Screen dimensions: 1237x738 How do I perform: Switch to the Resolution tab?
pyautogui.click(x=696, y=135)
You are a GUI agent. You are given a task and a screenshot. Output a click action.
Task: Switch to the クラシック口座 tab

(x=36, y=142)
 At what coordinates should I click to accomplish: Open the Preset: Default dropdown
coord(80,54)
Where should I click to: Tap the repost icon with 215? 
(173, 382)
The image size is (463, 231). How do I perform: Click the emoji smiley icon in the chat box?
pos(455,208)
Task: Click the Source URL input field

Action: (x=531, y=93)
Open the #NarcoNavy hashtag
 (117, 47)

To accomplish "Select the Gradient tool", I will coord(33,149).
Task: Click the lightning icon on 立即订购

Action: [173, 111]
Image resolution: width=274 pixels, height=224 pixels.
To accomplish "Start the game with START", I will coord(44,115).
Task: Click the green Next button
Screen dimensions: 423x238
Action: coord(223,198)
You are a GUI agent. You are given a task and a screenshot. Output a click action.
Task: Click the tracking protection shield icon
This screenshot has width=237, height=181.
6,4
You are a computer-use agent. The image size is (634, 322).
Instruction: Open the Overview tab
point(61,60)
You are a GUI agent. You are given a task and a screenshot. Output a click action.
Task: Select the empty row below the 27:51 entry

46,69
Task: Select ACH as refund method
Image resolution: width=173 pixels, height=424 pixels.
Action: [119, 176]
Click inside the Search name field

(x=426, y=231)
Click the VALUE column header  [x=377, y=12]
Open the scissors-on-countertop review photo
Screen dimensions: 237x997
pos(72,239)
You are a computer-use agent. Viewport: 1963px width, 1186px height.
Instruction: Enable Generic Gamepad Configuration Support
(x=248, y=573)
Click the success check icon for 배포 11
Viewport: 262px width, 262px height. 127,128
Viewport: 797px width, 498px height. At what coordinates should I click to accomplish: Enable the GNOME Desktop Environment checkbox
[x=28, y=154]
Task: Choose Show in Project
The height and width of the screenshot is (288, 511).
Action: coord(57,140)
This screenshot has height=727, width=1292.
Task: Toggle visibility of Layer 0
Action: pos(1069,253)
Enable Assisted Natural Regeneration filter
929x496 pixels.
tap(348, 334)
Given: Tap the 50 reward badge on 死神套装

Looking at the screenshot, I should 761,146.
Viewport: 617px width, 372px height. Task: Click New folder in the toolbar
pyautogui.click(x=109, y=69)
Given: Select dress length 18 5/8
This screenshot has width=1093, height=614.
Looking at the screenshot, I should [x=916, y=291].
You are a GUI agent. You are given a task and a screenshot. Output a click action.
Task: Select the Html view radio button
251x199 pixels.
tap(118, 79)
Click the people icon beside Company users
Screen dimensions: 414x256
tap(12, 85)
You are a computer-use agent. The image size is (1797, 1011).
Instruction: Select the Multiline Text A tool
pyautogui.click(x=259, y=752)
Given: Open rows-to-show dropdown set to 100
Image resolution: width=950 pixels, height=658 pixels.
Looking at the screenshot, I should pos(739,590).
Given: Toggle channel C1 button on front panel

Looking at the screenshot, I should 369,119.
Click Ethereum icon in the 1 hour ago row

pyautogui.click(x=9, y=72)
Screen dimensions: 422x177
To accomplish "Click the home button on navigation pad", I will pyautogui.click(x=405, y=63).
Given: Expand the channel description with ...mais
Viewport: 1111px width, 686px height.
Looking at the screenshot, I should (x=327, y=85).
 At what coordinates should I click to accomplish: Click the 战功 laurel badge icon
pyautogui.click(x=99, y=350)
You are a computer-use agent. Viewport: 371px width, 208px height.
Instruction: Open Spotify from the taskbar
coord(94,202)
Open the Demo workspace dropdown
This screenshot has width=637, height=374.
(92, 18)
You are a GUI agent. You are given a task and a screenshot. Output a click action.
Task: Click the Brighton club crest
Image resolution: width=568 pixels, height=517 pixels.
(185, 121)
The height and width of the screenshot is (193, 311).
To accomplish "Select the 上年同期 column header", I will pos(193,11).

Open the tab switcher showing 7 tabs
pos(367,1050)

◆ AIM OF THE EXERCISE:
Please copy down all of the entries above line for line, with no changes to any wording, number, or punctuation.

◆ TASK ANSWER:
Screen dimensions: 1237x738 How do I perform: Switch to the Resolution tab?
pyautogui.click(x=696, y=135)
You are a GUI agent. You are given a task and a screenshot. Output a click action.
Task: Switch to the クラシック口座 tab

(x=36, y=142)
 At what coordinates should I click to accomplish: Open the Preset: Default dropdown
coord(80,54)
Where should I click to: Tap the repost icon with 215? 
(173, 382)
The image size is (463, 231). How do I perform: Click the emoji smiley icon in the chat box?
pos(455,208)
Task: Click the Source URL input field

Action: (x=531, y=93)
Open the #NarcoNavy hashtag
 (117, 47)

To accomplish "Select the Gradient tool", I will coord(33,149).
Task: Click the lightning icon on 立即订购

Action: [173, 111]
Image resolution: width=274 pixels, height=224 pixels.
To accomplish "Start the game with START", I will coord(44,115).
Task: Click the green Next button
Screen dimensions: 423x238
Action: coord(223,198)
You are a GUI agent. You are given a task and a screenshot. Output a click action.
Task: Click the tracking protection shield icon
This screenshot has width=237, height=181.
6,4
You are a computer-use agent. The image size is (634, 322).
Instruction: Open the Overview tab
point(61,60)
You are a GUI agent. You are given a task and a screenshot. Output a click action.
Task: Select the empty row below the 27:51 entry

46,69
Task: Select ACH as refund method
Image resolution: width=173 pixels, height=424 pixels.
Action: [119, 176]
Click inside the Search name field

(x=426, y=231)
Click the VALUE column header  [x=377, y=12]
Open the scissors-on-countertop review photo
Screen dimensions: 237x997
pos(72,239)
You are a computer-use agent. Viewport: 1963px width, 1186px height.
Instruction: Enable Generic Gamepad Configuration Support
(x=248, y=573)
Click the success check icon for 배포 11
Viewport: 262px width, 262px height. 127,128
Viewport: 797px width, 498px height. At what coordinates should I click to accomplish: Enable the GNOME Desktop Environment checkbox
[x=28, y=154]
Task: Choose Show in Project
The height and width of the screenshot is (288, 511).
Action: coord(57,140)
This screenshot has height=727, width=1292.
Task: Toggle visibility of Layer 0
Action: pos(1069,253)
Enable Assisted Natural Regeneration filter
929x496 pixels.
tap(348, 334)
Given: Tap the 50 reward badge on 死神套装

Looking at the screenshot, I should 761,146.
Viewport: 617px width, 372px height. Task: Click New folder in the toolbar
pyautogui.click(x=109, y=69)
Given: Select dress length 18 5/8
This screenshot has width=1093, height=614.
Looking at the screenshot, I should [x=916, y=291].
You are a GUI agent. You are given a task and a screenshot. Output a click action.
Task: Select the Html view radio button
251x199 pixels.
tap(118, 79)
Click the people icon beside Company users
Screen dimensions: 414x256
tap(12, 85)
You are a computer-use agent. The image size is (1797, 1011).
Instruction: Select the Multiline Text A tool
pyautogui.click(x=259, y=752)
Given: Open rows-to-show dropdown set to 100
Image resolution: width=950 pixels, height=658 pixels.
Looking at the screenshot, I should pos(739,590).
Given: Toggle channel C1 button on front panel

Looking at the screenshot, I should 369,119.
Click Ethereum icon in the 1 hour ago row

pyautogui.click(x=9, y=72)
Screen dimensions: 422x177
To accomplish "Click the home button on navigation pad", I will pyautogui.click(x=405, y=63).
Given: Expand the channel description with ...mais
Viewport: 1111px width, 686px height.
Looking at the screenshot, I should (x=327, y=85).
 At what coordinates should I click to accomplish: Click the 战功 laurel badge icon
pyautogui.click(x=99, y=350)
You are a computer-use agent. Viewport: 371px width, 208px height.
Instruction: Open Spotify from the taskbar
coord(94,202)
Open the Demo workspace dropdown
This screenshot has width=637, height=374.
(92, 18)
You are a GUI agent. You are given a task and a screenshot. Output a click action.
Task: Click the Brighton club crest
Image resolution: width=568 pixels, height=517 pixels.
(185, 121)
The height and width of the screenshot is (193, 311).
To accomplish "Select the 上年同期 column header", I will pos(193,11).

Open the tab switcher showing 7 tabs
pos(367,1050)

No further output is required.